___ Task input ___

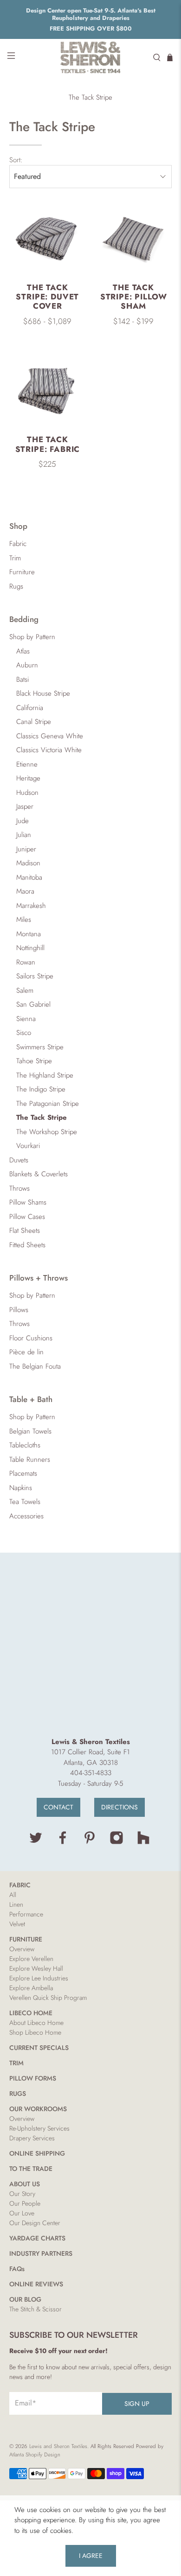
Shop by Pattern (32, 637)
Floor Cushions (30, 1338)
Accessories (26, 1516)
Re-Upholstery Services (39, 2128)
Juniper (26, 849)
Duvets (18, 1160)
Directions (119, 1807)
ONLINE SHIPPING (37, 2153)
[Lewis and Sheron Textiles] (90, 57)
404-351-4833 (90, 1773)
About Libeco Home (36, 2022)
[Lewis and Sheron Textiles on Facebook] (63, 1842)
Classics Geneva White (49, 736)
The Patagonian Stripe (47, 1103)
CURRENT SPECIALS (39, 2047)
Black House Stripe (43, 693)
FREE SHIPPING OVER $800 (91, 28)
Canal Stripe (33, 722)
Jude (22, 821)
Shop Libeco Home (35, 2032)
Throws (19, 1188)
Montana (28, 934)
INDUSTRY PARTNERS (40, 2253)
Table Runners (29, 1459)
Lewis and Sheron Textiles (58, 2446)
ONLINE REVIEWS (36, 2284)
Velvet (17, 1924)
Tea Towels (24, 1502)
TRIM (16, 2063)
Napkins (20, 1488)
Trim (15, 558)
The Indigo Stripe (40, 1089)
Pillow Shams (27, 1202)
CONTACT (58, 1807)
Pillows (18, 1310)
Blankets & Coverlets (38, 1174)
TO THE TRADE (30, 2168)
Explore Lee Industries (38, 1978)
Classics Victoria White (49, 750)
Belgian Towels (30, 1431)
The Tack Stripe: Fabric (47, 444)
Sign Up (136, 2403)
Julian (23, 835)
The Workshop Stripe (46, 1132)
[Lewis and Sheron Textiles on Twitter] (36, 1842)
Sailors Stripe (34, 976)
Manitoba (29, 877)
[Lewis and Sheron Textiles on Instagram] (116, 1842)
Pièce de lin (26, 1352)
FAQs (17, 2268)
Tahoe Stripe (34, 1061)
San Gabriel (33, 1004)
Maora (25, 891)
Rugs (16, 586)
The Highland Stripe (44, 1075)
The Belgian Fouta (35, 1366)
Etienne (27, 764)
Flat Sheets (24, 1230)
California (29, 708)
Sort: (16, 160)
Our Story (22, 2193)
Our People (24, 2203)
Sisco (23, 1033)
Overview (21, 1949)
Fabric (17, 544)
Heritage (28, 778)
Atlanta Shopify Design (34, 2454)
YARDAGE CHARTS (37, 2238)
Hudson (27, 792)
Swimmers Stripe (40, 1047)
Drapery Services (32, 2138)
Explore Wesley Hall (36, 1968)
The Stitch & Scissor (35, 2309)
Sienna (26, 1019)
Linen (16, 1904)
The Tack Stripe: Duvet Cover (47, 297)
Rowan (25, 962)
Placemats (23, 1473)
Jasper (24, 806)
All (12, 1894)
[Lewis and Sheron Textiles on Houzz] (143, 1842)
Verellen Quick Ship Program (48, 1997)
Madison (28, 863)
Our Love (21, 2213)
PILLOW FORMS (32, 2078)
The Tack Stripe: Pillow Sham (133, 297)
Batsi (22, 679)
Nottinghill (30, 948)
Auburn (27, 665)
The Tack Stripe (90, 97)
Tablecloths (24, 1445)
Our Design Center (34, 2222)
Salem (24, 990)
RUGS (17, 2093)
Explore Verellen (31, 1958)
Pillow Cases (27, 1217)
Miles (23, 919)
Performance (26, 1914)
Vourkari (28, 1146)
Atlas (23, 651)
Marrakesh (31, 906)
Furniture (22, 572)
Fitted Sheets (27, 1245)
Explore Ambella (31, 1987)
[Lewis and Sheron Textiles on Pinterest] (90, 1842)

___

Assignment: Report the lines above that contain "Classics".

Solution for this problem:
Classics Geneva White (49, 736)
Classics Victoria White (49, 750)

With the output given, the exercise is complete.